In the meantime, however, Reed's lawyers filed another appeal with the Texas court _ their 10th _ raising additional arguments for innocence that led to November's stay of execution and an order for a Bastrop trial court to examine the new evidence.

The 10th appeal included a sworn statement from Arthur Snow Jr., a former member of the Aryan Brotherhood prison gang who said Fennell confessed to murdering Stites because she "had been sleeping around with a black man behind his back." When the alleged conversation took place, Fennell was serving 10 years in prison for sexually assaulting a woman in his custody as a Georgetown police officer.

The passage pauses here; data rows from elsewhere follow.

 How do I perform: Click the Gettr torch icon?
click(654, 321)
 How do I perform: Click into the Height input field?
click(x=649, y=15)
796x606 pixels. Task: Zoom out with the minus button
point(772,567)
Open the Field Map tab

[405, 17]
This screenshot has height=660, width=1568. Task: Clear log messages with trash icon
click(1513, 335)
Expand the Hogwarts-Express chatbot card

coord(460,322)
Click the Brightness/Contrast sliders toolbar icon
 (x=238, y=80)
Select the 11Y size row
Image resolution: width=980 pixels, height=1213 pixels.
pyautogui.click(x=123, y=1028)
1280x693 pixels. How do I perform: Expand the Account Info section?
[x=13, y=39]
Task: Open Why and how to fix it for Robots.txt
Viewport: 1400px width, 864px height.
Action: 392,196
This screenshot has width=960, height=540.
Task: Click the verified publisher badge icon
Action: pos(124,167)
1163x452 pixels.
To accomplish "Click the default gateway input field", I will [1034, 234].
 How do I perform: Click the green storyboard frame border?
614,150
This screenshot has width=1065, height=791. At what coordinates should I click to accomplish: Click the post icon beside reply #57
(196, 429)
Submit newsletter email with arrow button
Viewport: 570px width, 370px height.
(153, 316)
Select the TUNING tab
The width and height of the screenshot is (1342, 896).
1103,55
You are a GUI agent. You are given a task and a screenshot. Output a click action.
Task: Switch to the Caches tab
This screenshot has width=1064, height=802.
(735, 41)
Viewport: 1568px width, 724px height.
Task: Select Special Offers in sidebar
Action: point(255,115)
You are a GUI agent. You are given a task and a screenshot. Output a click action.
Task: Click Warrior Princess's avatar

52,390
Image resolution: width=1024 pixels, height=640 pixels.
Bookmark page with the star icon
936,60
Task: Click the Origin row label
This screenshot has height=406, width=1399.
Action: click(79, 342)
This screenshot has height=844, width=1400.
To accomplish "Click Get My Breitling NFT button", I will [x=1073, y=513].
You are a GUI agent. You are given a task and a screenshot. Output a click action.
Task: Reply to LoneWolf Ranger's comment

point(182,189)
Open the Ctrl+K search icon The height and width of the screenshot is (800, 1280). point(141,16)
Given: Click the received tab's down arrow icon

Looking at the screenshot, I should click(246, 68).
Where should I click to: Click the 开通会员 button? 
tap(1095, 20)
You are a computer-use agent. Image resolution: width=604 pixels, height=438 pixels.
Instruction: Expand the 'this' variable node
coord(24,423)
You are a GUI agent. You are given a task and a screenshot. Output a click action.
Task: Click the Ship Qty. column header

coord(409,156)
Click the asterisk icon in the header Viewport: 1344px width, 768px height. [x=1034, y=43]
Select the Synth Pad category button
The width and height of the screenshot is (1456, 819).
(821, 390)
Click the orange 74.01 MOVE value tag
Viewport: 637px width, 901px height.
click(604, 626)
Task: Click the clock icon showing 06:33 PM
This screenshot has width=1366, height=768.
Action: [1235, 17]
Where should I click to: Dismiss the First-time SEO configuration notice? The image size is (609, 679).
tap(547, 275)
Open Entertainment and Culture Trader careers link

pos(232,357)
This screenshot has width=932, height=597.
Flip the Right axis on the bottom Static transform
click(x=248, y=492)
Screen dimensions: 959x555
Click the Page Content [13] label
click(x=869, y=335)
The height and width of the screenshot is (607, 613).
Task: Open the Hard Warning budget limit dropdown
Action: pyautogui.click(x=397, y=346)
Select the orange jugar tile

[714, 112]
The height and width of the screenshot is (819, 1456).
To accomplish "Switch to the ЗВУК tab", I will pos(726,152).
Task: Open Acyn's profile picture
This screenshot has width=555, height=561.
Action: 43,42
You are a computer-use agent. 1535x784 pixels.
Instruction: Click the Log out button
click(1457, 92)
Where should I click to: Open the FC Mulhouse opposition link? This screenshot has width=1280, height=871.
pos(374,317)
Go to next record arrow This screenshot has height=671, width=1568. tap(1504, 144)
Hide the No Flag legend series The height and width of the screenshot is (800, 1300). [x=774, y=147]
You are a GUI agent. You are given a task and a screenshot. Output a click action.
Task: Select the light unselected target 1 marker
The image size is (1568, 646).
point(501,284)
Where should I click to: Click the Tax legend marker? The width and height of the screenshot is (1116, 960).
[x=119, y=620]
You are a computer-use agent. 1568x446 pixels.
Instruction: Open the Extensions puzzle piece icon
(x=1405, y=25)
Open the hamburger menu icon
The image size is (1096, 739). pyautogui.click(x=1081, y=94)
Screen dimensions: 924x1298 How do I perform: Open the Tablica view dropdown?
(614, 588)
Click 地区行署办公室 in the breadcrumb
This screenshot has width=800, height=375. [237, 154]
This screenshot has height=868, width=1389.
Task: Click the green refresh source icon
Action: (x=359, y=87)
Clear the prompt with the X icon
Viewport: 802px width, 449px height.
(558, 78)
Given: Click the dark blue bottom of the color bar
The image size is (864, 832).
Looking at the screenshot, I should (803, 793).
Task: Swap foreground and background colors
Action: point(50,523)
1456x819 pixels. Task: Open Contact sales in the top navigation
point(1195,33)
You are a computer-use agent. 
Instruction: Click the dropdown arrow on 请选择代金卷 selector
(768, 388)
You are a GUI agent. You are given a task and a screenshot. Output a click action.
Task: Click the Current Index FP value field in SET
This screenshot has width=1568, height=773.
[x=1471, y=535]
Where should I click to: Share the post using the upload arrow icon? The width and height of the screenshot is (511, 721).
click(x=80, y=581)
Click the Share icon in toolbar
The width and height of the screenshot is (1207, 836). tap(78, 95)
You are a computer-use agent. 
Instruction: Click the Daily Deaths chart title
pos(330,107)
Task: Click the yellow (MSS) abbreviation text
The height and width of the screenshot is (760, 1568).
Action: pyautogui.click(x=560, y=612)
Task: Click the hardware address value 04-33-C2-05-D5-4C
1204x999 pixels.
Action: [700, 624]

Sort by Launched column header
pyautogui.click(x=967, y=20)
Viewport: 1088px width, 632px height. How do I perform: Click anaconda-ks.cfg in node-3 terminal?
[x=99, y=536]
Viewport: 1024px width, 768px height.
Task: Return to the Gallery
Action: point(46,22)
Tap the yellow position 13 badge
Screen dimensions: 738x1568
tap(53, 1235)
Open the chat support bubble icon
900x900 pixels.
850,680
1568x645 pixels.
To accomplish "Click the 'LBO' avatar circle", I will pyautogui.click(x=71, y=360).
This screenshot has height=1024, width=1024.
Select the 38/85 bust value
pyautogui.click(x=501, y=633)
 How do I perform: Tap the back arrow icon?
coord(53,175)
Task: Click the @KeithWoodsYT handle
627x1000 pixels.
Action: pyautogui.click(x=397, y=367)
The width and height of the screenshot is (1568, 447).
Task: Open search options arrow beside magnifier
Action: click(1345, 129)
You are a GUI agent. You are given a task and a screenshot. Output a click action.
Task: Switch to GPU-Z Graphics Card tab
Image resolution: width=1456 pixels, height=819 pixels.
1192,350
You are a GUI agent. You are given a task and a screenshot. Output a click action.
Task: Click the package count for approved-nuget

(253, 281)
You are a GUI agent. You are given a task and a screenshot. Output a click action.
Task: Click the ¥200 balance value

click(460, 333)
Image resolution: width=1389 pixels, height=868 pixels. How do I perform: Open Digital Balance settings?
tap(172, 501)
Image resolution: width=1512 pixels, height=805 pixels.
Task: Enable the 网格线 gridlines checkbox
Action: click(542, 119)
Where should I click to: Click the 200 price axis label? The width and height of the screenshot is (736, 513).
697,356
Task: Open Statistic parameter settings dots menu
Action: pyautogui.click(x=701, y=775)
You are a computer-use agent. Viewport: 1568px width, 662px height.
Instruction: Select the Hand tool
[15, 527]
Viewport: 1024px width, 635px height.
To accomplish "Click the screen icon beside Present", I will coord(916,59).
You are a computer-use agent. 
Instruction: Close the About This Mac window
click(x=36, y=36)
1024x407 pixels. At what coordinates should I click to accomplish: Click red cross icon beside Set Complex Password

The 10th appeal also included statements from others who said Fennell was aware that Stites was having an affair with a black man and that the couple had a tumultuous relationship.

In her statement on the case, Sotomayor encouraged the courts in Texas to consider all evidence presented by Reed, not just what was included in the 10th appeal.

"The Texas courts will now consider on the merits _ for the first time in Reed's decades-long effort to prove his innocence _ whether Reed is indeed innocent of murdering Stacey Lee Stites," wrote Sotomayor, a member of the court's liberal wing who was appointed by President Barack Obama in 2009.

"I remain hopeful that available state processes will take care to ensure full and fair consideration of Reed's innocence _ and will not allow the most permanent of consequences to weigh on the Nation's conscience while Reed's conviction remains so mired in doubt," Sotomayor wrote.